Seth III - Sammy
Copyright© 2015 by Bill Offutt
Chapter 17
Polly stood on the shady front porch of the general store, her head cocked to the side, looking at the screened door with "Monarch Bread" lettered on a metal bar across its middle. She took a deep breath, smoothed down her cotton skirt, flicked back her shingled hair, tightened her slipknot belt, squared her small shoulders and went inside, smiling.
Sammy looked up from his accounts book and saw a woman come in, a shadowy figure in a short, narrow skirt and block-heeled shoes with a wide-brimmed straw hat on her head. She did not look like any of his usual customers. The shadowed female walked directly to the counter where he sat, heels clicking rapidly and stood with fists on hips. "Hi, Sammy," she said with a grin.
"Polly, my God," he cried, dropping his pencil on the floor, "What are you doing here?" He slammed his book closed and took her offered hand. "It's good to see you." Her hand was slim and warm. They shook and he held on.
"I hope so," she said, suppressing a grin and pulling her hand free. "I noticed that you've got some breakfast cereals now, corn flakes and those bran things." She pointed high over his head and then gave him a tight-lipped smile. "Oh, and look, there's a rack full of thread and some packages of needles too. My goodness." She licked her lips and grinned.
"What happened?" asked Sammy, still perched on his uncle's old stool. "Where did you go?"
"Back home," she said, still looking around. "I finished school, third in my class, but of course there were only eleven of us at Miss Evelyn's Academy. Should have been twelve," she said, dropping her voice to a conspiratorial whisper, "but Eve Horman, you wouldn't know her, her father's a minister, she ran off with a feed and grain salesman."
"I don't understand."
"We didn't either.
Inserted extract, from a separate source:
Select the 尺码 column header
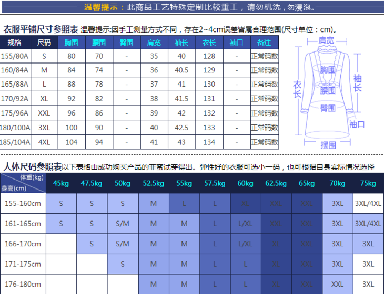 [x=44, y=43]
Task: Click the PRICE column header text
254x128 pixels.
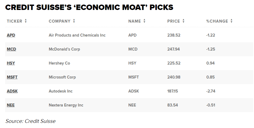Action: pyautogui.click(x=174, y=21)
She was so mousy and she usually smelled like moth balls." She sighed and looked about the store, hand on elbow, finger to lips, while Sammy watched her, not knowing what to think, but admiring her grace and poise, her lean shape. He knew it was an act, but it was an enjoyable one, easy to watch. He relaxed and suppressed a grin.
"Mother never liked Washington, too stuffy, all those nasty cave dwellers. It was Daddy that wanted me to come here and go to school." Polly hopped up on the counter and crossed her legs so that her silk clad calves were right in front of Sammy's nose. "I didn't like that seminary much either. Very stuffy."
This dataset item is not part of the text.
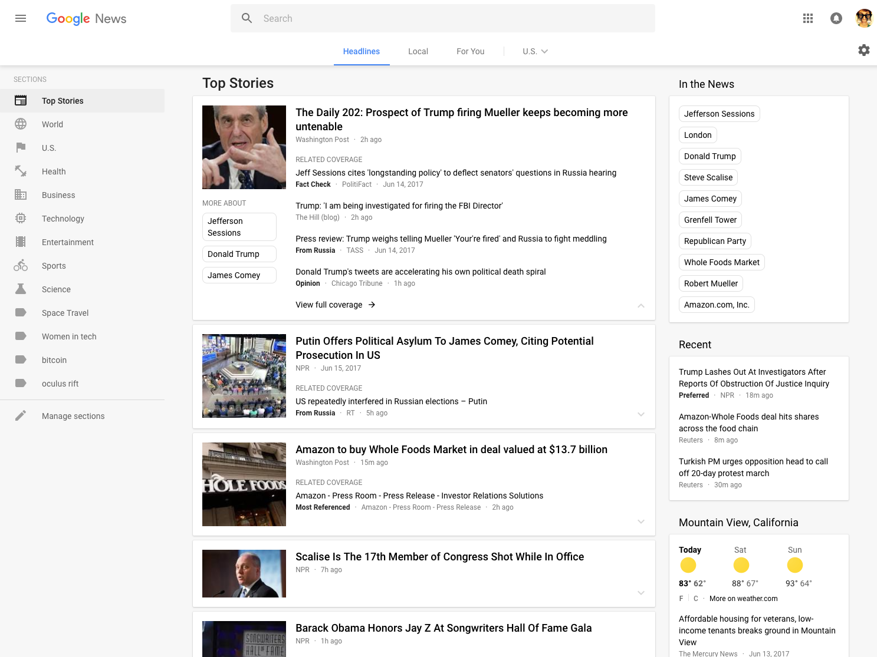Viewport: 877px width, 657px height.
Task: Collapse the Mueller story card
Action: (x=641, y=305)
He got up off his stool and stood to face her. She was as pretty as ever, flawless skin and happy eyes, and he felt a sudden stirring from remembered kisses. He backed away until his buttocks pressed the shelf behind him, feeling slightly trapped in his own store.
"Do you have a doughnut or maybe a piece of pie?" she asked sweetly. "I came out here on the trolley car and didn't have time for breakfast. Is it always this hot in August?' She fanned herself with her fingers and blinked at him.
Sammy reached behind him and handed her one the small pies the Baltimore bakery was introducing. She slid it out of its wax paper envelope and looked at it suspiciously, lips pursed.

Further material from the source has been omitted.